* * *
Шампанское мы быстро «уговорили». Настя включила музыку, и я по очереди танцевал со всеми – с «диджеем», с мамой, с Ритой, опять с сестричкой. Тут Михаил Державин зазвал всех в «Кабачок «13 стульев», а я вышел на балкон – подышать и проветрить голову. На улице было холодновато, но терпимо. В темноте зависли мутными шарами фонари, высвечивая мокрый асфальт, а дальше чернела чащоба, насылая запахи прели. И тишина…
Лишь за близким окном пани Катарина пела голосом Халины Францковяк.
Я с наслаждением вобрал в себя холодный сырой воздух, и тут завопила Настя, запищала мама, и я понял, что вернулся блудный доктор технических наук.

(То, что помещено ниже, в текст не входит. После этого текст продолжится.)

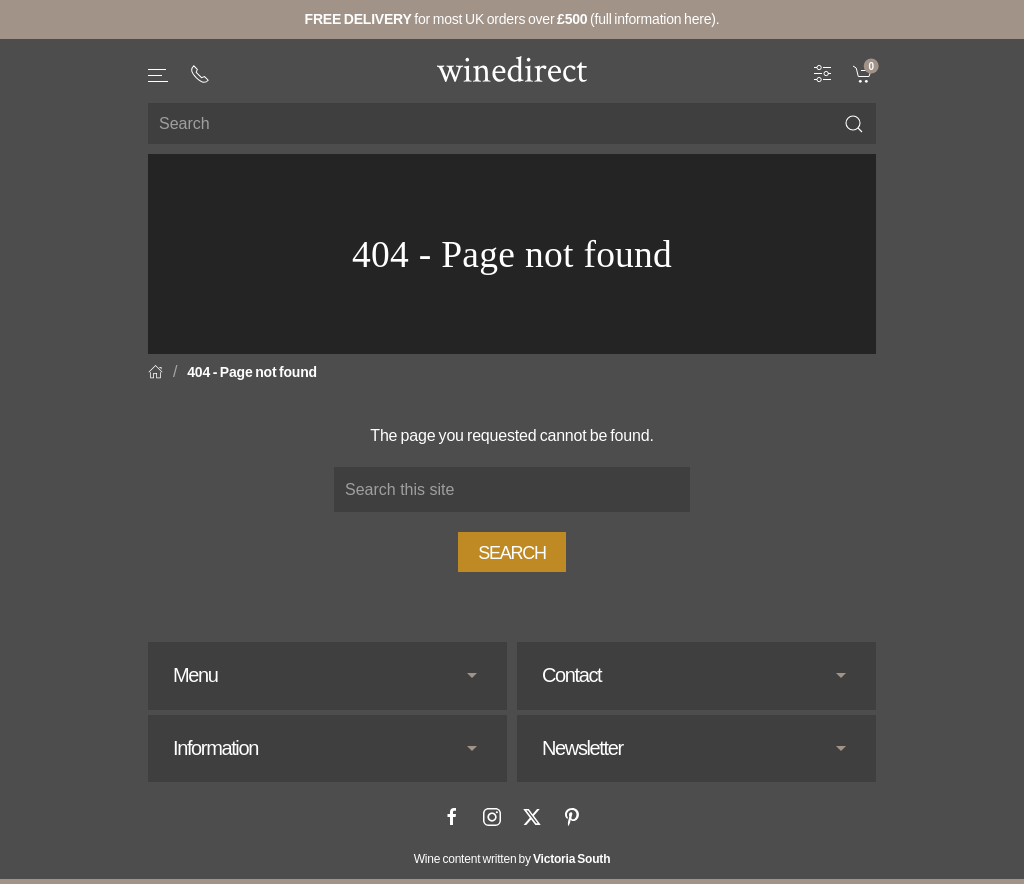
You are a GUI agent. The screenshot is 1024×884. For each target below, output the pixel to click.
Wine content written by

Женщины моего племени затащили вождя прямо в гостиную, где и набросились на него втроем, целуя, теребя, мутузя… Посмеиваясь, я дождался, пока они выпустят растрепанного, счастливого отца, и обнял его. Папа, всегда стеснявшийся проявления чувств, сам закалачил руки, тиская меня.
– Ну, вот, – ухмыльнулся он, оторвавшись, – выбился в люди! Догоняй, сын!
– Лет через десять! – смешливо фыркнул я. – Тебя как раз из член-корреспондентов в академики переведут!
Отец рассмеялся – вольно, не удерживая веселье в себе, и мама воскликнула, выглядывая из кухни:
– Всем шампанского!
– Так ведь кончилось уже! – заголосила Настя.
– А у меня еще есть! Миша, открой, пожалуйста…
И гулянка вышла на новый уровень.
* * *
Заночевали мы с Ритой в моей бывшей комнате, разложив диван-кровать. Я лежал и улыбался. Просто так. Уж слишком хорошо складывалась жизнь – и у родителей, и в моей «ячейке общества», и вообще. Да здравствует счастье и безмятежность!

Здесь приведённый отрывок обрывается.